I understand that I may change the amount and duration of my deferrals by
filing a new election form with the Bank; provided, however, that any
subsequent election will not be effective until the calendar year following the
year in which the new election is received by the Bank.
Signature _________________________________
Date _________________________________
Received by the Bank this ________ day of ___________________, 200__.
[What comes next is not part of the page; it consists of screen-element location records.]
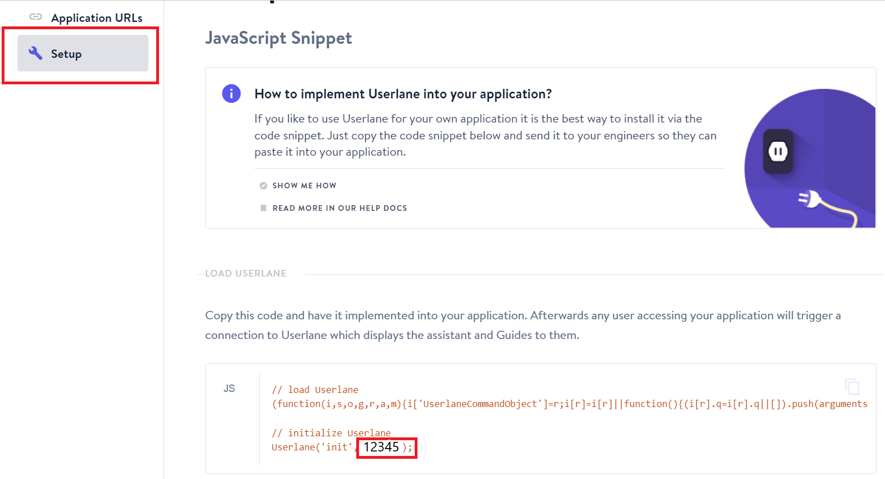Select the Setup sidebar item
The image size is (885, 479).
tap(83, 53)
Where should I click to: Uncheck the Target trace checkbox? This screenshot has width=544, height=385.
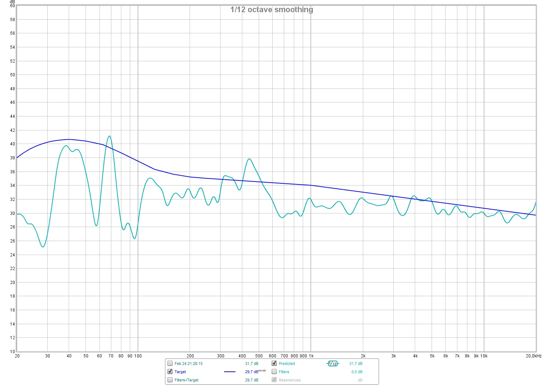point(170,371)
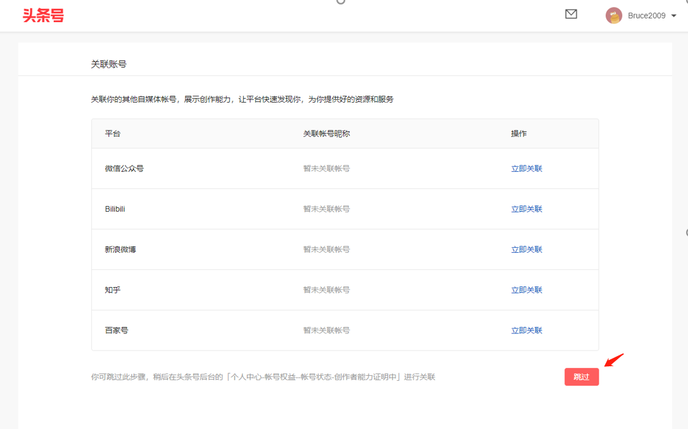Click the 关联账号 page heading
The height and width of the screenshot is (429, 688).
click(108, 64)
By _________________________________
Title ______________________________
BENEFICIARY DESIGNATION
PEOPLES STATE BANK
EXECUTIVE DEFERRED COMPENSATION AGREEMENT
I designate the following as beneficiary of benefits under this Agreement
payable following my death:
Primary: _________________________________________________________________
__________________________________________________________________________
Contingent: ______________________________________________________________
__________________________________________________________________________
NOTE: TO NAME A TRUST AS BENEFICIARY, PLEASE PROVIDE THE NAME OF THE
TRUSTEE(S) AND THE EXACT NAME AND DATE OF THE TRUST AGREEMENT.
I understand that I may change these beneficiary designations by filing a new
written designation with the Bank. I further understand that the designations
will be automatically revoked if the beneficiary predeceases me, or, if I have
named my spouse as beneficiary and our marriage is subsequently dissolved.
Signature _________________________________
Date ______________________________________
Received by the Bank this ________ day of ___________________, 200__.
By _______________________________________
Title ____________________________________
PEOPLES STATE BANK
EXECUTIVE DEFERRED COMPENSATION AGREEMENT
DESIGNATION OF ELECTION
I, ____________________________, hereby make the following elections
pursuant to Section 4.3.3 of the Executive Deferred Compensation Agreement
dated _________________________, 200_ between Peoples State Bank and me (the
"Agreement").
1. FORM OF PAYMENT
(box) My Deferral Account shall be paid in 120 monthly installments in
accordance with the terms of the Agreement (the Automatic Form of
Payment).
(box) My Deferral Account shall be paid in 60 monthly installments in
accordance with the terms of the Agreement.
(box) My Deferral Account shall be paid in a lump sum in accordance with
the terms of the Agreement.
2. COMMENCEMENT DATE (OPTIONAL)
(box) The Initial Payment Date of my Deferral Account shall be March 1,
_________ (you may not specify a March 1 later than the first March
1 following the year in which you reached age 65).
All terms used herein and which are defined in the Agreement shall have
the respective meanings ascribed thereto in the Agreement.